Intro to Using GScript for Red Teams
Hey all, I wanted to talk about why and how to use gscript for Red Team operations. I introduced gscript before, but in this post I will cover details about how to start using it and some of its cool features. Before we get into the technical details, I want to talk about why we built gscript and how we'd traditionally been deploying implants collaboratively. The rest of this post will cover how to embed payloads into gscript, embedding multiple payloads into a gscript implant, and debugging gscripts during development. Let's start by taking a deeper look at the history of gscript and how it’s useful as a post exploitation tool.
Gscript is the evolution of GENESIS, a dynamic dropper of multiple post exploitation payloads. This “cluster bomb” or dropper idea was inspired by a coworker's custom dropper for *nix systems. During the engagement, you'd send him your payloads and how they needed to be dropped and he'd stage and write it into the script. We knew this was unsustainable when it became a rush to collect and embed as many of the payloads into a dropper as we could at game time. Instead we wanted an implant designed from the ground-up to easily bundle and drop other payloads, in a semi-effortless manner. The first solution to this was an SMB share team members could drop payloads in and later collect a single binary or staged one-liner. After that, we experimented with using JSON based manifest files (similar to JAR manifests) describing how to instrument each embedded payload. Ultimately Alex arrived at gscript, or using a JavaScript virtual machine to instrument precompiled dropper functions at runtime. The idea here is team members can define their "gscripts" that specifies exactly how they want to drop, call, and/or persist their payload. Further, gscript is cross-platform and compiles final binaries for Windows, Linux, and OS X. The built-in functions are, by in large, platform independent. We did this to allow red teamers to learn the core of gscript, and be able to produce scripts for any platform. If the original Jerricho dropper could be described as a cluster bomb, then gscript is more like a MIRV.
Let's start by getting you setup with gscript. First, you'll want to download one of the releases and place this in your PATH. On Windows, I also recommend using Cygwin or another terminal emulator for better compatibility. Now, let’s write our first gscript and include an agent to embed.
In the above image you can see an “import” declaration, followed by a file path. This works by importing the binary from the specified location at compile time. The compiler packages this file into the final binary and can be referenced within gscript using the Asset("filename") function. If a binary is not at a location defined in the import declaration than the gscript compile command will fail. In the screenshot below we use the short name for the compile command, c.

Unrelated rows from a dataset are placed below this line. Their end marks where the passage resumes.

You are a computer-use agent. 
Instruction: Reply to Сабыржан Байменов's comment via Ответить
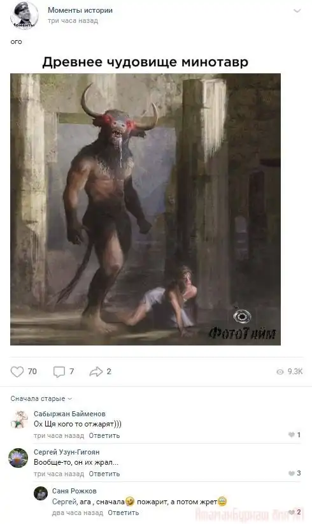104,435
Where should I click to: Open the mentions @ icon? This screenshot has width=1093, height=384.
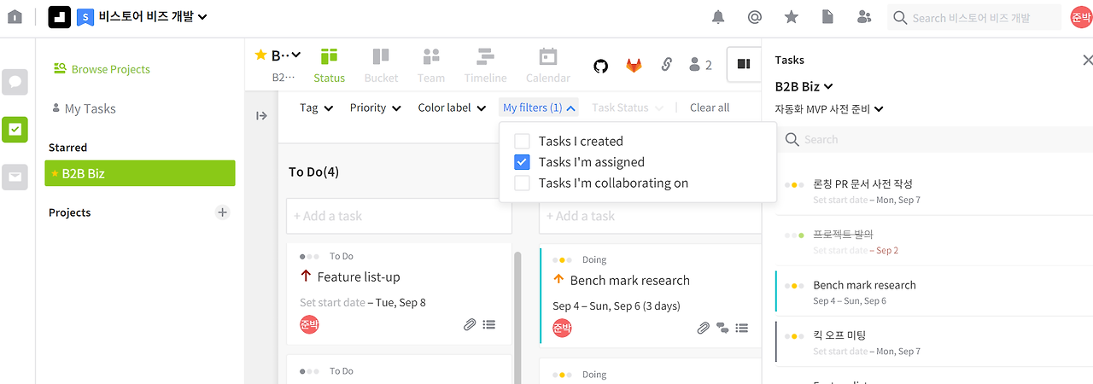(754, 17)
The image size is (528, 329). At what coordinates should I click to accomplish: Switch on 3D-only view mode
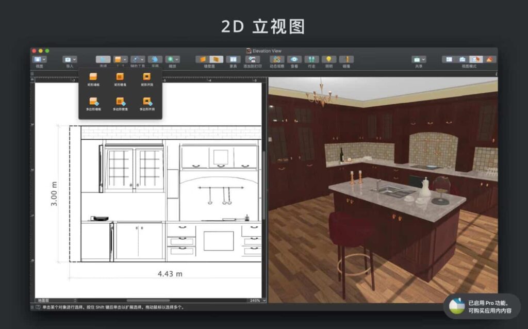[490, 59]
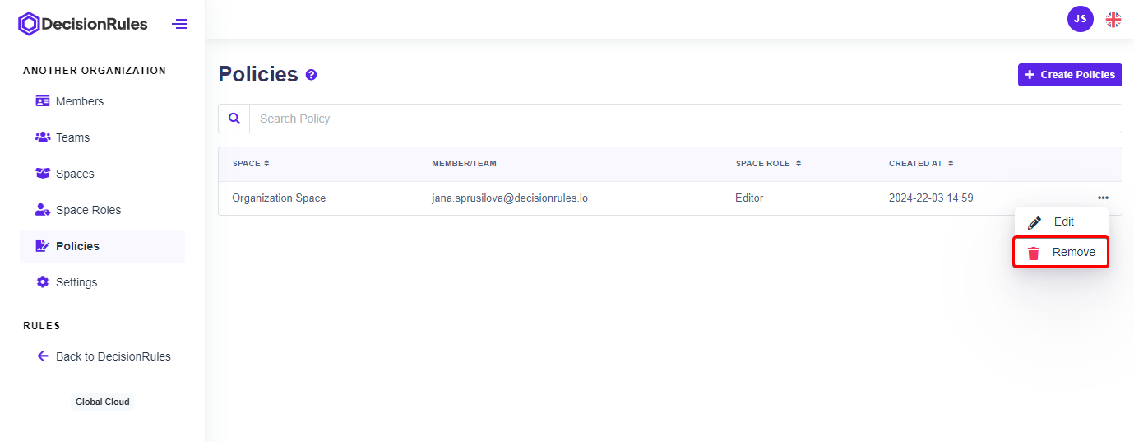Click Back to DecisionRules link
1134x442 pixels.
coord(113,356)
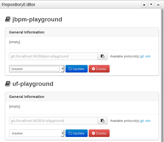Hit the Delete button for uf-playground
This screenshot has width=164, height=142.
point(99,133)
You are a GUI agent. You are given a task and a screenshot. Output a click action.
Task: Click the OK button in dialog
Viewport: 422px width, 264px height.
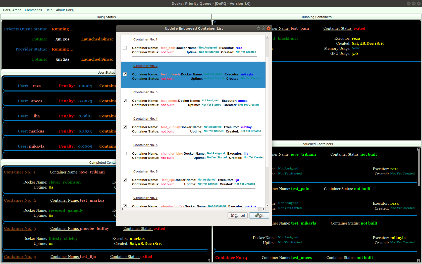point(259,215)

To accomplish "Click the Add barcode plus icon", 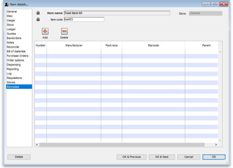I will [x=45, y=31].
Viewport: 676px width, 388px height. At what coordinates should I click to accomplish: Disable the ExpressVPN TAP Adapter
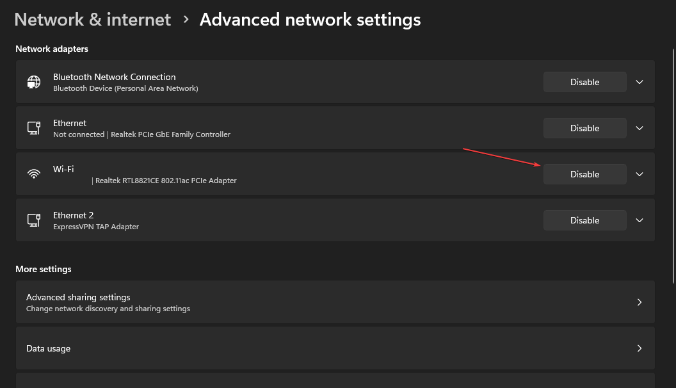pyautogui.click(x=584, y=220)
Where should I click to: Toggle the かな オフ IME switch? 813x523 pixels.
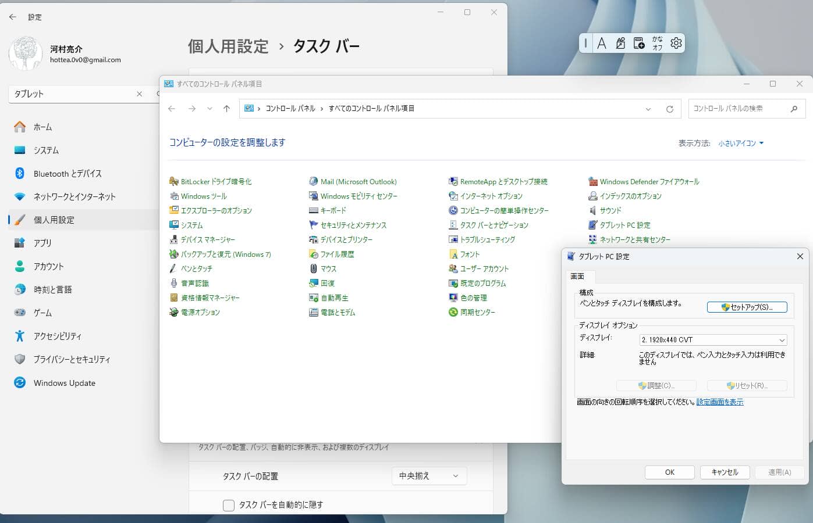pyautogui.click(x=657, y=43)
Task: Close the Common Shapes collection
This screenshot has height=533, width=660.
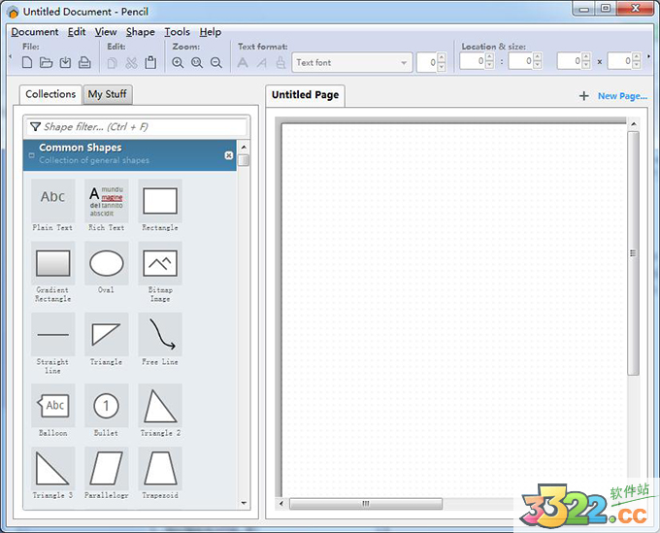Action: (x=229, y=155)
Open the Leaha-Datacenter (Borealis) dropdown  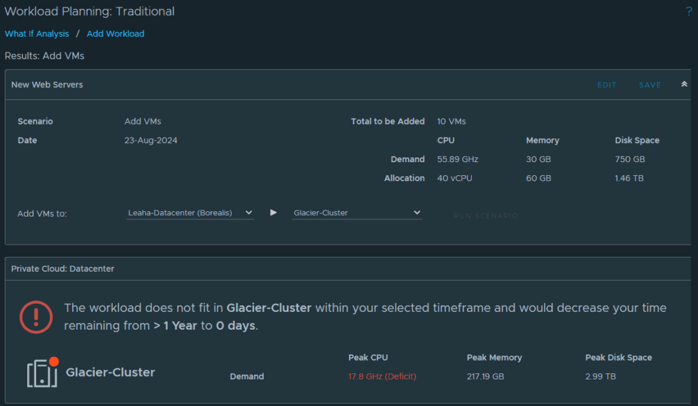[190, 213]
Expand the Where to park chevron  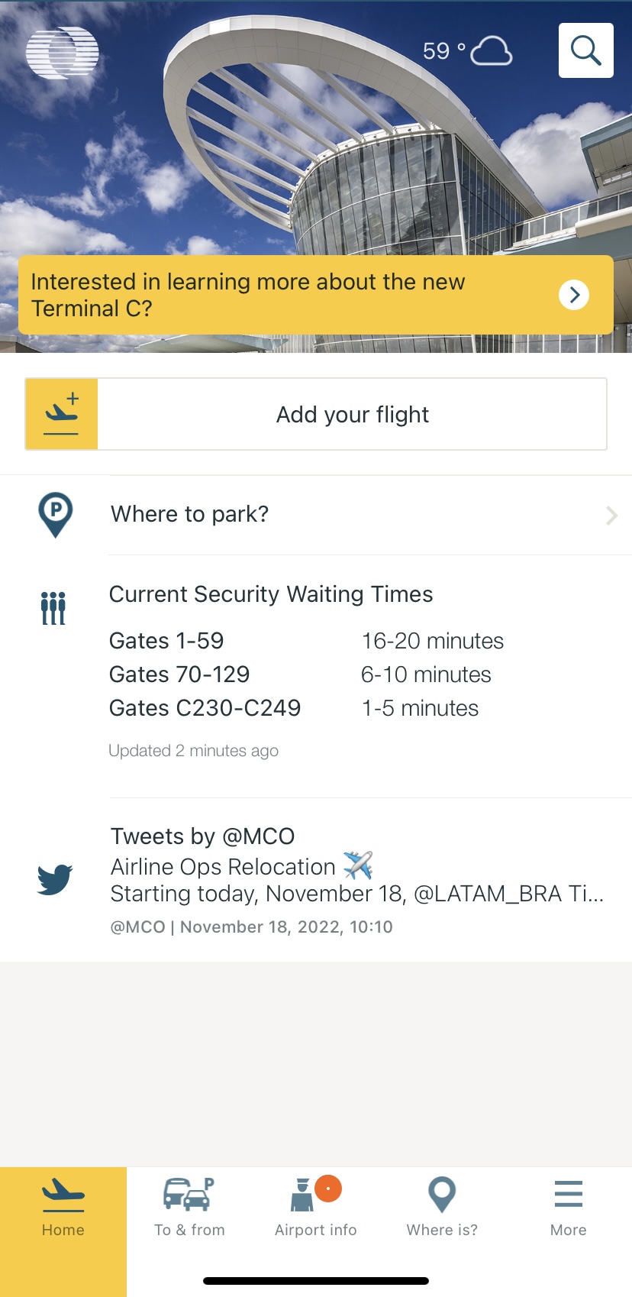click(x=611, y=516)
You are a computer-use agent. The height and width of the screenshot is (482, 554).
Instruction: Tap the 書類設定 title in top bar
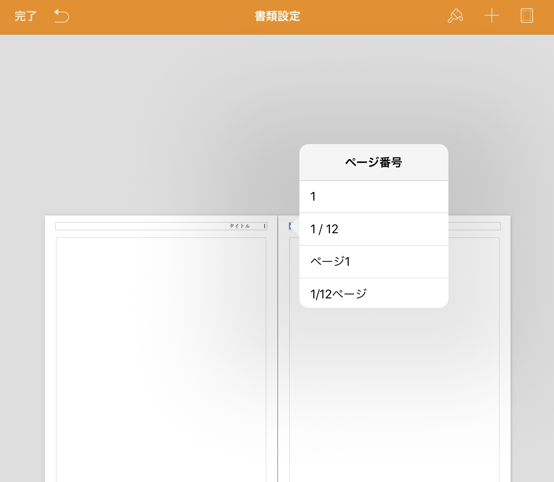pos(277,16)
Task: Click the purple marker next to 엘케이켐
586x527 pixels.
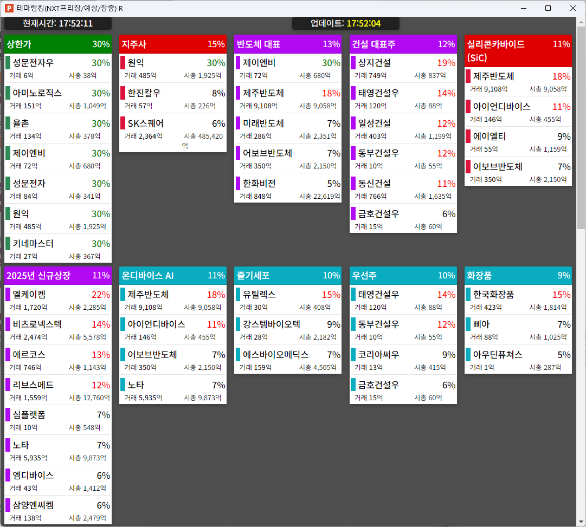Action: 8,295
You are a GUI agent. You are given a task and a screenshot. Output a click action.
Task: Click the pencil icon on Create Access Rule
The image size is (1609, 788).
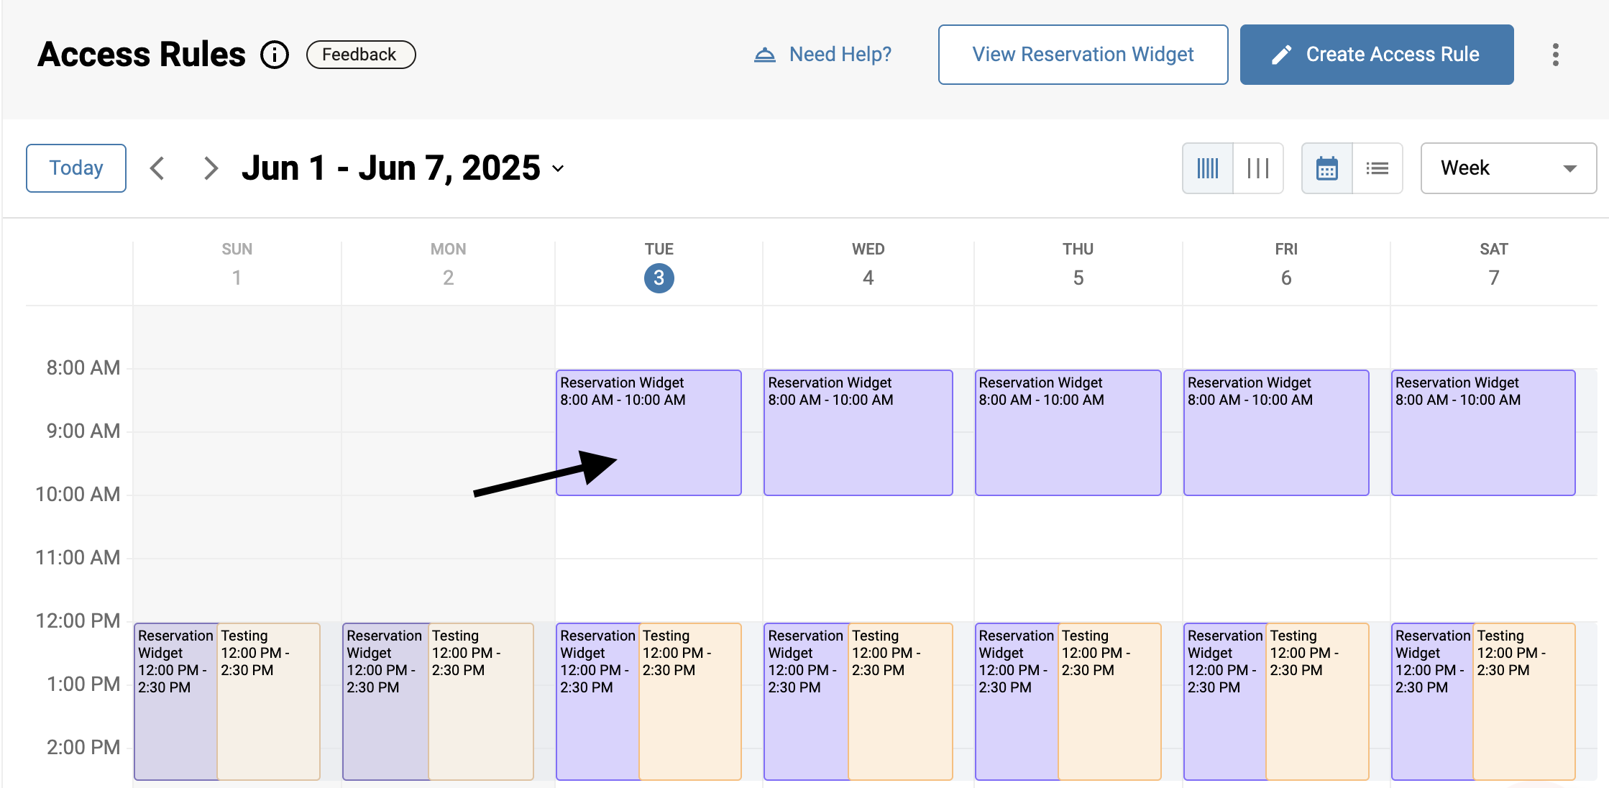[x=1283, y=54]
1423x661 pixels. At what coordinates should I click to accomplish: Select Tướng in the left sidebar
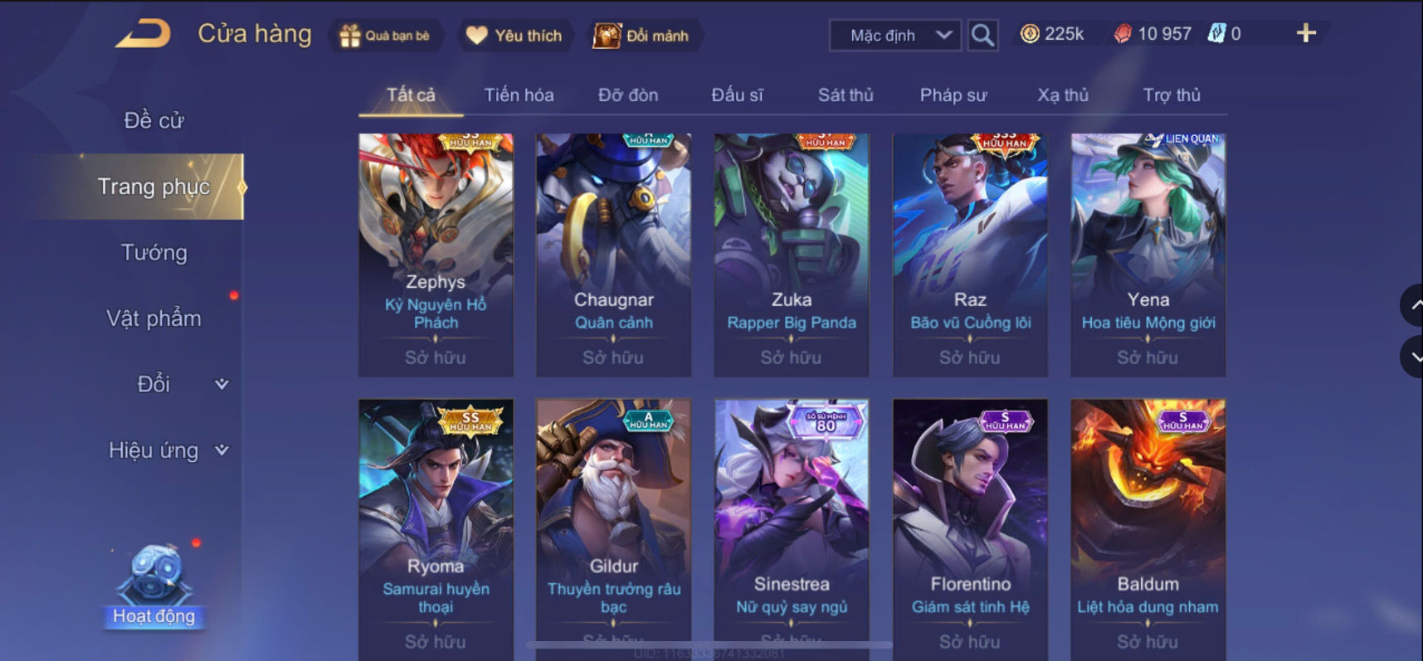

In the above image you can see a user compiling a Merlin gscript into a final payload. Check out some of the example scripts, including these showing how to get started by embedding Merlin agents into a dropper payload. If you’re looking for more examples of how to use the functions, checkout the function tests, as that will provide working gscript syntax.
Next, let's look at how to bundle multiple gscripts into a single binary. When you run the gscript compile command, you can specify n number of gscripts as arguments. Each gscript will be enumerated, parsed for dependencies, and bundled into the final binary. This is the bread and butter of gscript, embedding lots of post exploitation payloads, with detailed execution instructions, into a single dropper binary.
We also see in the previous example how easy it is to build gscript dropper payloads for multiple architectures, just wrapping and bundling our favorite post-exploitation payloads into platform specific dropper builds. In this screenshot above, we compile final payloads for OS X, Linux, and Windows, each with three or more post exploitation implants embedded inside.
By now, you're probably wondering how to test your gscripts. The gscript compiler has another command gscript run custom.gs that lets you execute a gscript with debug tracing enabled. This tracing is always turned off on the final compiled binary, so the run command really helps you through development. If your developing some gscripts and they have errors you may want to debug them, including the underlying built-in functions. This will print errors and debug statements anywhere we’ve defined “e.LogInfo” or “e.LogError” in the code.
In this post we covered why you may want to use gscript, how to embedded other payloads into your gscripts, how to compile multiple gscripts into your final payload, and how to debug your gscripts. Remember, gscript is still in active development, so things here are subject to change rapidly. We hope you enjoy using this tool, feel free to leave feedback and send PRs!